I remember being disappointed at having to miss this session at IFLA in Boston last year because of another appointment. It seems I might not have got in anyway as the session was over‐crowded, but I am even more disappointed to have missed them now that I have read the lectures. This is good, lively library history and biography to a purpose: we learn about the Boston careers of three eminent librarians (or two eminent and describe Melvil Dewey as you will). But this is much more than descriptive history, for their Boston episodes are fully discussed in relation to their overall careers and in the context of US librarianship of the later nineteenth century. This is not just professional history: three clear and distinct characters emerge. Winsor the librarian and scholar, perhaps the latter in reaction to frustrations experienced at Harvard following his achievements in Boston Public Library.
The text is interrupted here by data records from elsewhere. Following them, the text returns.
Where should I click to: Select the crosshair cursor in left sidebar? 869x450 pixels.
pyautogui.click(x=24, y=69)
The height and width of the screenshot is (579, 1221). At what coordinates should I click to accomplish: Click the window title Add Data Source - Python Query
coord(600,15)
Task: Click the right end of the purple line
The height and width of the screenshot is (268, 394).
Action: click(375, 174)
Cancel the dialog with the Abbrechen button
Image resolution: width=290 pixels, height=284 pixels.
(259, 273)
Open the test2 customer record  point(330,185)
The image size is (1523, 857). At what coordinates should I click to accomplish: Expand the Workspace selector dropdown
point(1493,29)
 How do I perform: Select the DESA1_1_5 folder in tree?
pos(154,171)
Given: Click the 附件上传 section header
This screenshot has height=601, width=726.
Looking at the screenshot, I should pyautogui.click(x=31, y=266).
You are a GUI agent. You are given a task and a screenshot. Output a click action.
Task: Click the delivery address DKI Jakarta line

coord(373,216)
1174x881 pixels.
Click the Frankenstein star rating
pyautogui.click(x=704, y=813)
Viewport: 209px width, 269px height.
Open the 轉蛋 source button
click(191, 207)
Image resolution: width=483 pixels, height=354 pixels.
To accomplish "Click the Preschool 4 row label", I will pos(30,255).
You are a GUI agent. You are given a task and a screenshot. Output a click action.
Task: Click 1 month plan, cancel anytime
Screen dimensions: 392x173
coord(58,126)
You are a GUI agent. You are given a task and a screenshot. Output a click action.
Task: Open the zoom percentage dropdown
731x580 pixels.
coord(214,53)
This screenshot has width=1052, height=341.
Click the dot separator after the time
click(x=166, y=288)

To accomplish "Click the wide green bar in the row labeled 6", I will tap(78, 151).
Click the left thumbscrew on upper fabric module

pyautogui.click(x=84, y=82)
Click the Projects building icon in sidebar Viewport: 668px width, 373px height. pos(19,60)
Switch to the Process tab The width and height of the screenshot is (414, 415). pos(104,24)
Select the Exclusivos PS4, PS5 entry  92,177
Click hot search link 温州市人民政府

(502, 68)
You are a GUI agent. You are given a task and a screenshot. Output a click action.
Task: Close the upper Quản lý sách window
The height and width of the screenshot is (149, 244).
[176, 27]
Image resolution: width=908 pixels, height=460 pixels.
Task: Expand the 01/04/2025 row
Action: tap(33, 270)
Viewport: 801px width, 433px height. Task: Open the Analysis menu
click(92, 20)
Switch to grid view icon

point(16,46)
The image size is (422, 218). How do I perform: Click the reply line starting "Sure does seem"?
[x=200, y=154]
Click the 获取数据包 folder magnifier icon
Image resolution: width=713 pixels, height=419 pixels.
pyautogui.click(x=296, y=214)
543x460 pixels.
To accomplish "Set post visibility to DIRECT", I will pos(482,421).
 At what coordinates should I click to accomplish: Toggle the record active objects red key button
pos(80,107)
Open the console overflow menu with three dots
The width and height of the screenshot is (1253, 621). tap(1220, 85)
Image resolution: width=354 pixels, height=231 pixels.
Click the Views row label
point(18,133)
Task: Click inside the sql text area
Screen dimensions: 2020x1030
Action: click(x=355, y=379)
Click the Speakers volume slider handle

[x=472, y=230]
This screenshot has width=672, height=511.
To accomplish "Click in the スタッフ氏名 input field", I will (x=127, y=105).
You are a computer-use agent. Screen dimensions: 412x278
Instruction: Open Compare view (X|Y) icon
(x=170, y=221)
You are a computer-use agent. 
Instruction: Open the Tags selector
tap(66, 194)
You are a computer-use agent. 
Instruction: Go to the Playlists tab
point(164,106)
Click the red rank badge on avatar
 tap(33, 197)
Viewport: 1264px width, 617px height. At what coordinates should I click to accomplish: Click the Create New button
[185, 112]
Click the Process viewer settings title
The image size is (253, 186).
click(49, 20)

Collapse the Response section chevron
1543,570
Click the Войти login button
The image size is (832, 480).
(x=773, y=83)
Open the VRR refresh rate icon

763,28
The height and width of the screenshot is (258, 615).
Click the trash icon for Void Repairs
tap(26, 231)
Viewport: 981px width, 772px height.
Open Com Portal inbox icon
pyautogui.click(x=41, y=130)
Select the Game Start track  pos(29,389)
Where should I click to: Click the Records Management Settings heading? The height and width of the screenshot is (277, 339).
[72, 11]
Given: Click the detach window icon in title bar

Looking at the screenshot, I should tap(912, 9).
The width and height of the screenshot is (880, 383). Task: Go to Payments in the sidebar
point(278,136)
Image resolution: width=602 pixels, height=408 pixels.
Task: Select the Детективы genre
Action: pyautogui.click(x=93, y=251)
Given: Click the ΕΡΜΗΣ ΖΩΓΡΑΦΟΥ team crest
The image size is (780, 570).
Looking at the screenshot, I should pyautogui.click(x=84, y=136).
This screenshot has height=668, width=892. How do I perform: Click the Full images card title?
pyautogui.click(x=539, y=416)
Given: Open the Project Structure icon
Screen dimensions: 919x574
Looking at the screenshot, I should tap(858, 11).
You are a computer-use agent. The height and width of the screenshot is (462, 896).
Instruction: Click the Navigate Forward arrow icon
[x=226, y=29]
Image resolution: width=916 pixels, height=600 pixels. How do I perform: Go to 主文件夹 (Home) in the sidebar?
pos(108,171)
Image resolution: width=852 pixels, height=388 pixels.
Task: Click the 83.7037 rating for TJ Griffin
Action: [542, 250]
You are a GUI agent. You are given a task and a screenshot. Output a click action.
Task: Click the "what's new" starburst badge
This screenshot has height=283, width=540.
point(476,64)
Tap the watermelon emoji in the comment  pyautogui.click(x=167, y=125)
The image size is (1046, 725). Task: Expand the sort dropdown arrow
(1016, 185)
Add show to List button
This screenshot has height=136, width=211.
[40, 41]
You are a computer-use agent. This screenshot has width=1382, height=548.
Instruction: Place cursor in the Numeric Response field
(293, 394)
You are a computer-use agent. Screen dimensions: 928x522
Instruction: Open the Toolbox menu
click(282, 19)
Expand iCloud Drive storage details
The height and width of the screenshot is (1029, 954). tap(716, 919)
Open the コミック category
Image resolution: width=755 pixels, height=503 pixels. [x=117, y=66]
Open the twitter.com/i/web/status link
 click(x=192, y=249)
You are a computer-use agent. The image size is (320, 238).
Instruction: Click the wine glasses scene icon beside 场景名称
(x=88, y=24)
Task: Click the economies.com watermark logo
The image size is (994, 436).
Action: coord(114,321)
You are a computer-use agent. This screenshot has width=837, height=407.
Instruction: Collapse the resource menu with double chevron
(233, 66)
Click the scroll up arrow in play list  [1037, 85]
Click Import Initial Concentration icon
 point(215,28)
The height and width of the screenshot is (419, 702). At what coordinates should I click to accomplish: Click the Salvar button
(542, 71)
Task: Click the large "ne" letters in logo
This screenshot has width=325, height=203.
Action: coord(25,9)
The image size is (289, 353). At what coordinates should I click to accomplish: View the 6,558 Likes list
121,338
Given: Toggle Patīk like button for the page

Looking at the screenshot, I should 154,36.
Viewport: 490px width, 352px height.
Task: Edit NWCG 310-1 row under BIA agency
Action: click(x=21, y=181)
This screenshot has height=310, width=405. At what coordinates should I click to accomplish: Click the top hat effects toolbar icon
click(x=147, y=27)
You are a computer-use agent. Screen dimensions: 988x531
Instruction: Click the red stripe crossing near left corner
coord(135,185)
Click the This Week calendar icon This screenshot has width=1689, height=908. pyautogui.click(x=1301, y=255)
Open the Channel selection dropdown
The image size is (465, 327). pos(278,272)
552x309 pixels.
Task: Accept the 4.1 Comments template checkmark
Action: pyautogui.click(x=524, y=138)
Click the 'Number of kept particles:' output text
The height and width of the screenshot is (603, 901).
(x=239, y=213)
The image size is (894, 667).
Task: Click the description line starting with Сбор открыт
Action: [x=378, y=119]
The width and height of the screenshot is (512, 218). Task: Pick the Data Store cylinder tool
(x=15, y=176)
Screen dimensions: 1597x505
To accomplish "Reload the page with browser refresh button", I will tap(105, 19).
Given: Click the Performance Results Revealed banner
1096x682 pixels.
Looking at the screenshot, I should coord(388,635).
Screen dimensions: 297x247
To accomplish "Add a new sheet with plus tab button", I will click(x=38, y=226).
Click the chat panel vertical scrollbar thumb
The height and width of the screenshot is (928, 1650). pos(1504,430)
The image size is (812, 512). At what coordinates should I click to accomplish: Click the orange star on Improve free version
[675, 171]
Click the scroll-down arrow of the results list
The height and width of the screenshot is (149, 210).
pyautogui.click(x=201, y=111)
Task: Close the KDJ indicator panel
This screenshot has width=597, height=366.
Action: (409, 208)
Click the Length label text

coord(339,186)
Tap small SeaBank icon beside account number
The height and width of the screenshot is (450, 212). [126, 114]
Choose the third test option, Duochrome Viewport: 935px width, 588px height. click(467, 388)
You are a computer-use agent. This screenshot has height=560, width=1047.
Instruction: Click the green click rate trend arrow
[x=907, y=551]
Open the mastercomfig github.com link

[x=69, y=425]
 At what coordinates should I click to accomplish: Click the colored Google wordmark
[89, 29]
Dewey the entrepreneur; the lecture would be worth hearing if only for the description of him by the wife of his Library Journal publisher: “… I thought Dewey about as miserable a specimen of a gabbling idiot as I had ever beheld”. Putnam (one of G.P. Putnam’s Sons of publishing fame) the lawyer turned library administrator (he only ever served as a chief librarian) who restored the Boston Public Library to the eminence it had achieved under Winsor after more than a decade of decline.

Boston is a fascinating and enticing city steeped in literary and library history. This IFLA session did the city and its libraries proud, as indeed they did more widely in their welcome to all of us IFLA delegates. These Occasional Papers are an ideal and attractive way of preserving the record of an informative and entertaining contribution to US library history, taking a “parochial” approach which draws lessons and morals for the rest of us too.